Mavcom ‘disappointed’ over CAAM merger

PETALING JAYA: The proposed merger of the Malaysian Aviation Commission (Mavocm) and the Civil Aviation Authority of Malaysia (CAAM) has been met with disapproval by Mavcom executive chairman Dr Nungsari Ahmad Radhi.

In expressing his disappointment over the decision, he said the decision seems to have been made with disdain and without consultation with Mavcom and it reflects poorly on those involved in this move.

“We are all on the same side, we all have the same concerns about the state and development of the industry in Malaysia, the health of the aviation service providers, consumer welfare and investor confidence.

“There is also this urgent issue of CAAM downgrade that needs to be addressed together,“ he said.

He added that they had been informed about the proposal by the Transport Ministry to the Cabinet to merge Mavcom and CAAM.

Mavcom was formally established on Mar 1, 2016, under the Malaysian Aviation Commission Act 2015.

Nungsari said the decision by the government to repeal the Mavcom Act means there is no need for an independent economic regulator for the aviation industry that looks into commercial licensing, competition matters as well as consumer welfare and public service obligations.

He pointed out that these functions did not exist before Mavcom was set up.

He said the priority now is to look after the welfare of the staff and to then responsibly hand over Mavcom’s statutory role.

“I will work with the commissioners to put into effect a proper transition for the staff, and upon doing that, we will hand over all statutory roles and responsibilities to MoT.

“They can then affect their decision. In the meantime, we will continue to perform our role as stated in the Act,“ Nungsari said.

He said his team had improved both the standards of service as well as the regulatory framework in the industry.

A report quoting sources said the Cabinet has approved to the integration of Mavcom and CAAM in a move to empower CAAM, by consolidating both authorities to regulate the economic and technical aspects of the civil aviation industry.

Such a move raises uncertainties over the regulated asset base (RAB) framework that Mavcom is working on currently.

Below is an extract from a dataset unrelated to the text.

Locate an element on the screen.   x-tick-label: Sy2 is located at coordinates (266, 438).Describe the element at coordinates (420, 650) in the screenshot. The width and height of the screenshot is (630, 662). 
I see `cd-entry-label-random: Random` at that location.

The commission recently announced that it is in the final stages of completing its RAB framework which forms the basis for funding and developing the airport network in the country.

Malaysia’s aviation authority was split into two bodies in 2016, with Mavcom regulating economic and commercial matters of the civil aviation industry while CAAM oversees all technical and safety matters related to the civil aviation sector.